Rochers

De Wikivalais.

Les rochers constituent un milieu particulièrement inhospitalier pour les plantes. La terre ne peut s’accumuler que dans les fissures. L’insolation et l’évaporation sont importantes, surtout sur les faces exposées au sud, ce qui provoque rapidement un manque d’eau. Les écarts de température entre le jour et la nuit sont considérables. Pourtant, nombre de plantes se sont adaptées à ces conditions de vie très rudes qui leur permettent d’échapper à la concurrence des autres espèces.

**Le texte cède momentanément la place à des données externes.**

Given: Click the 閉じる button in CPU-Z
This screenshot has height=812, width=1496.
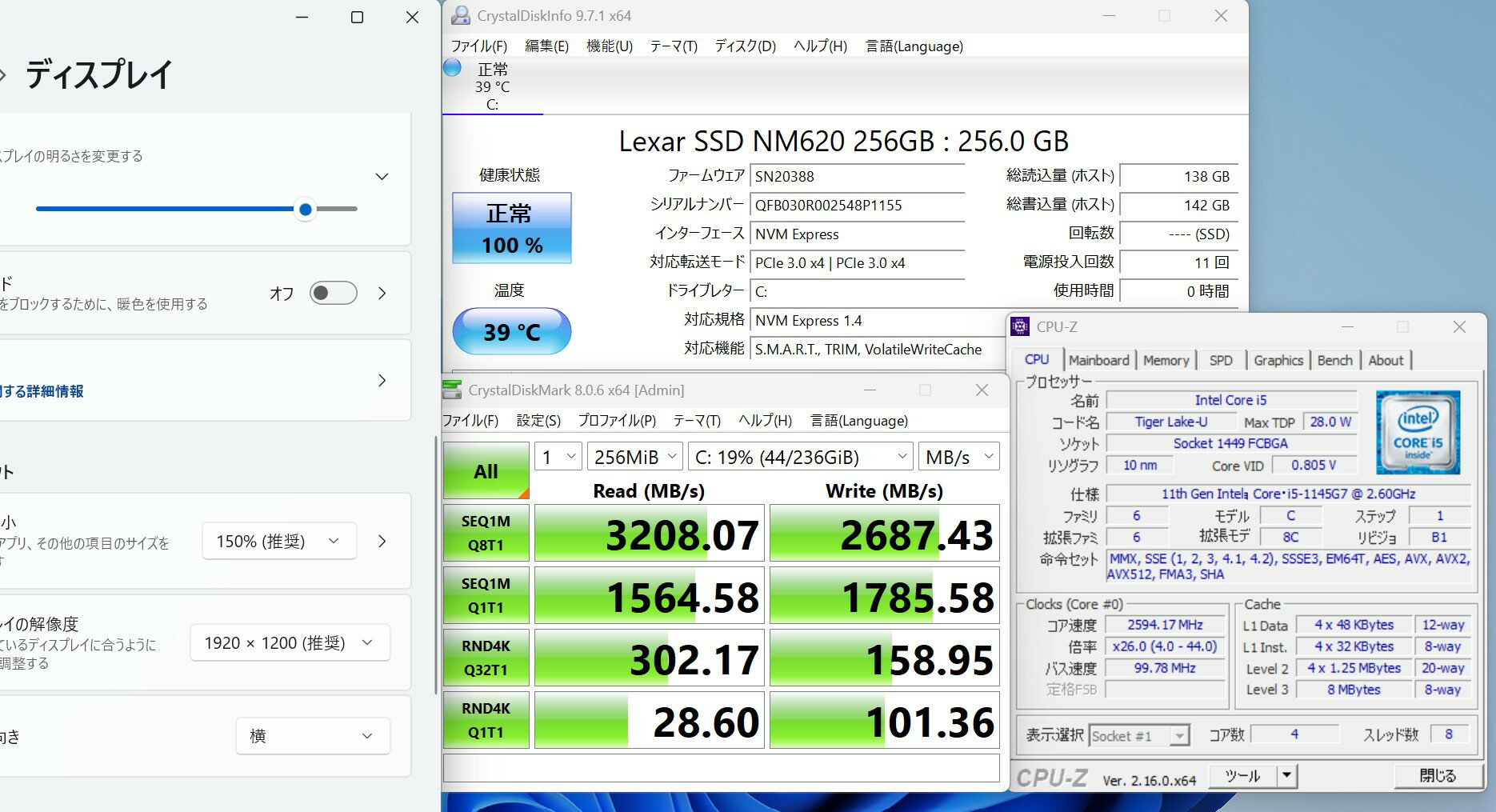Looking at the screenshot, I should pyautogui.click(x=1437, y=775).
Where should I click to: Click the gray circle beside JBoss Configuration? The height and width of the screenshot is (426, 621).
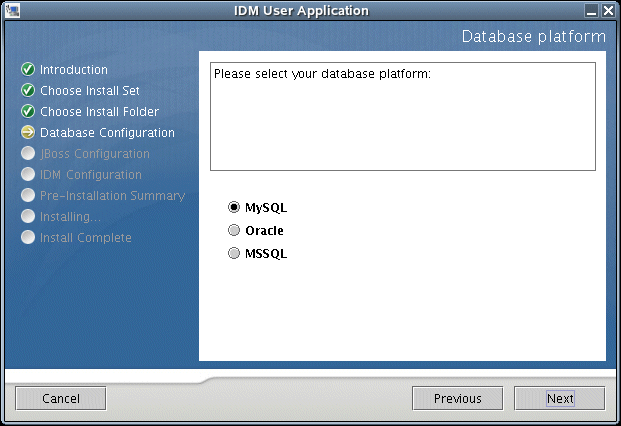28,154
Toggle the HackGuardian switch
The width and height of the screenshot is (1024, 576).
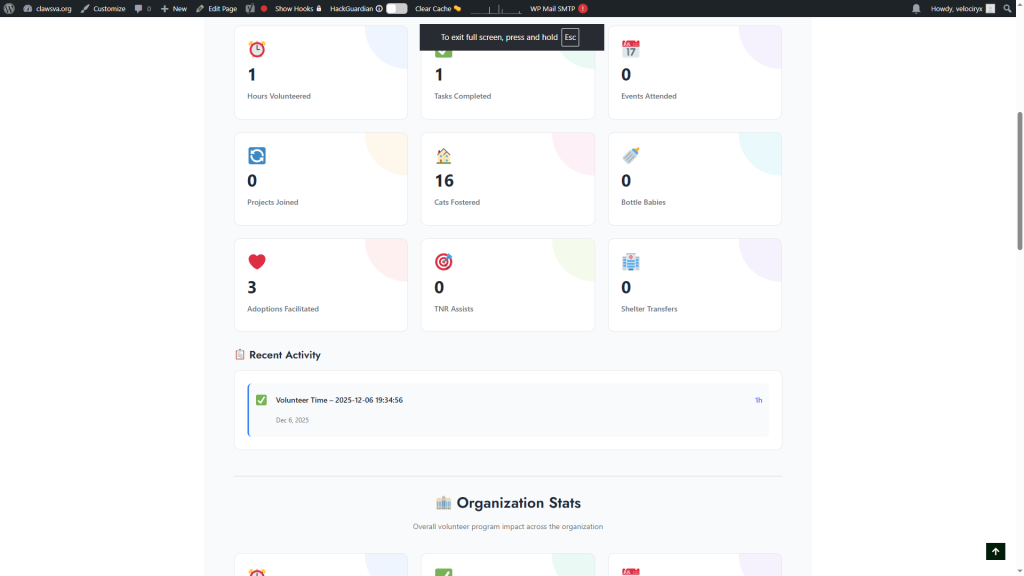pyautogui.click(x=397, y=8)
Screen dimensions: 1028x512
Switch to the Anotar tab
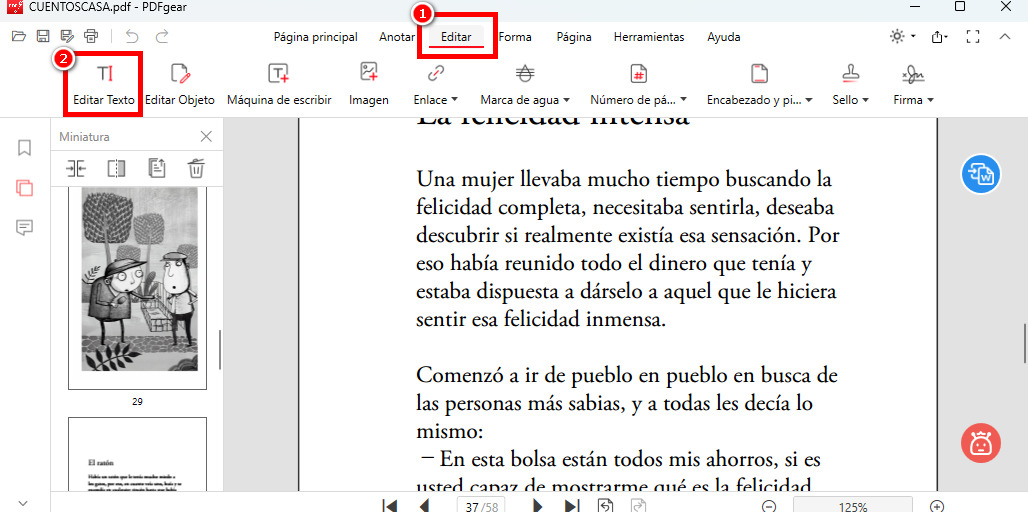coord(397,37)
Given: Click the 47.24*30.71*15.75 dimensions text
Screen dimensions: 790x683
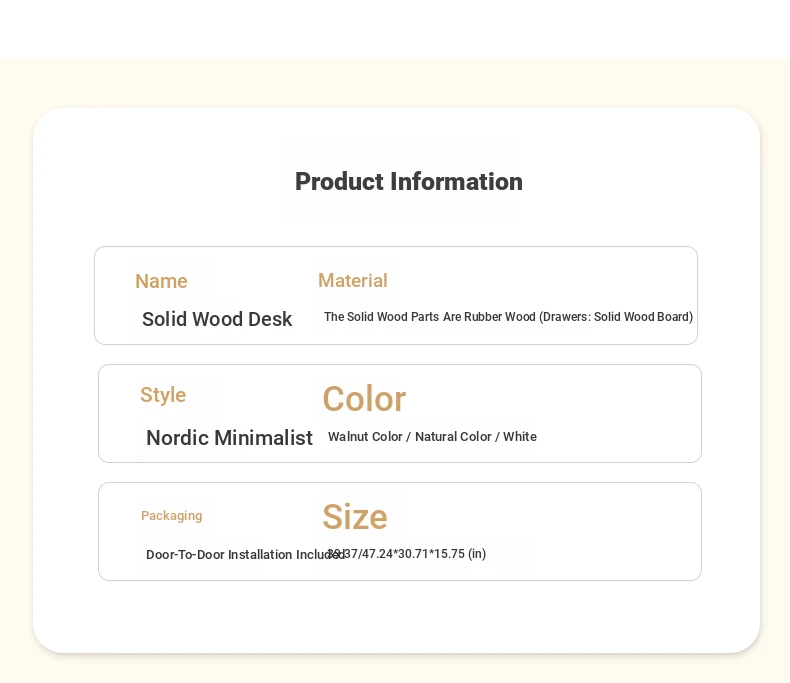Looking at the screenshot, I should point(415,554).
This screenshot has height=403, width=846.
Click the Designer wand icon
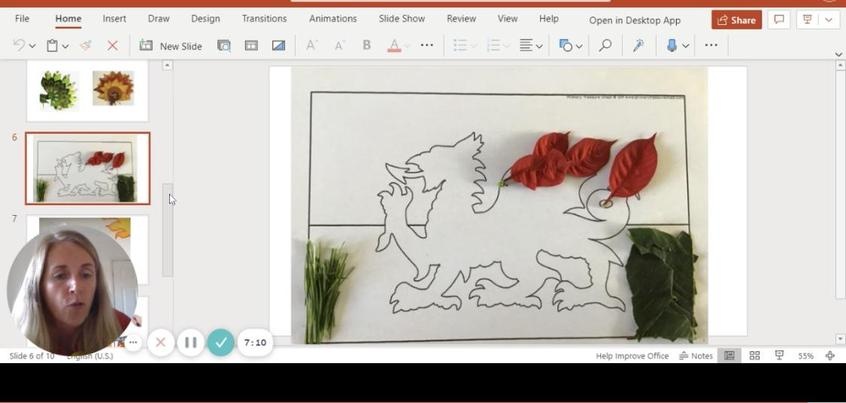[x=638, y=46]
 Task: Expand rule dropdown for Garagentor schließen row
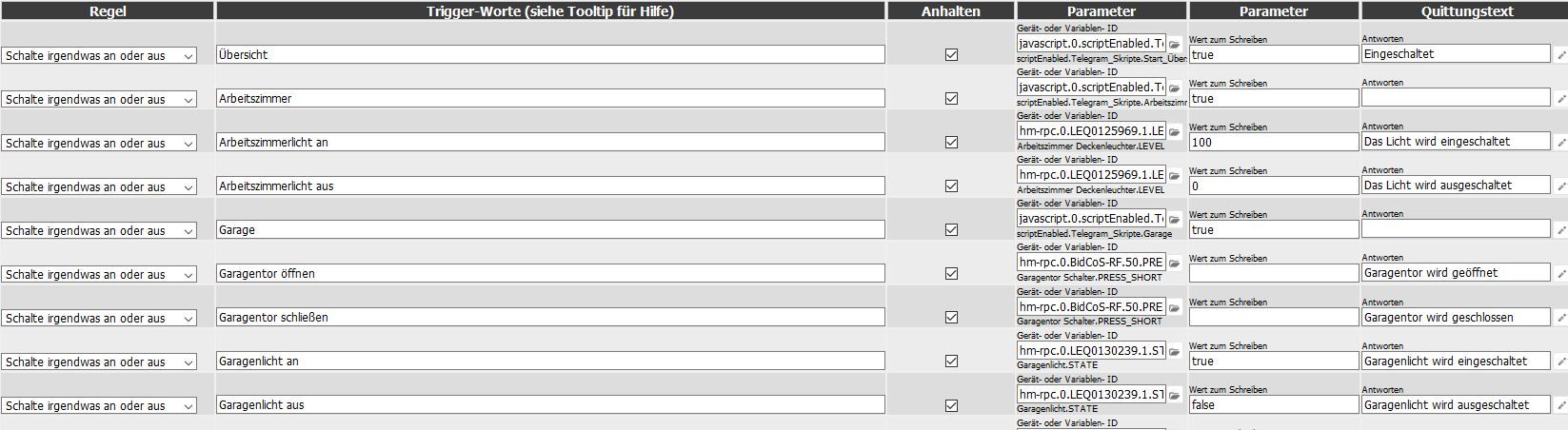[99, 318]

  • Les rochers calcaires, fréquents en Bas-Valais et dans la chaîne bernoise, hébergent les petits coussinets de l’androsace helvétique, les nattes de la globulaire à feuilles en cœur, les rosettes de la primevère auricule et les pousses discrètes de la drave tomenteuse. A l’étage subalpin, on rencontre la saxifrage paniculée, aux feuilles bordées de concrétions calcaires blanches, ainsi que l’érine des Alpes, petite Scrophulariacée à fleurs roses répandue principalement en Bas-Valais. Les lapiez sont des étendues de roches calcaires que les eaux de ruissellement ont entaillées de rainures innombrables et parfois profondes. De beaux exemples de ces paysages lunaires nous sont fournis par le lapiez de Tsanfleuron, qui couvre près de 8 km2 en dessous du glacier des Diablerets et par celui de la Plaine-Morte au-dessus de Montana. Rares sont les plantes qui parviennent à s’installer sur la roche nue et sèche. Par contre, les fissures contiennent des poches de sol permettant l’implantation d’espèces des pelouses environnantes. La fraîcheur des entailles profondes convient même à des fougères et à des hautes herbes comme les adénostyles, les aconits ou la rare dauphinelle élevée.
  • Les rochers siliceux, qui prédominent dans la chaîne pennine, présentent une flore très attrayante. Il suffit de penser à la primevère hérissée qui déploie ses guirlandes roses en mai déjà, à l’androsace de Vandelli qui se distingue de l’androsace helvétique par ses coussinets plus petits et plus clairs, ou encore au roi des Alpes qui se couvre de fleurs d’un bleu incomparable. C’est dans ce milieu que vous admirerez peut-être le genépi des glaciers et les espèces voisines qui entrent dans la préparation d’une liqueur célèbre: le genépi blanc et le genépi noir, ce dernier s’accommodant de terrains assez variés et même calcaires.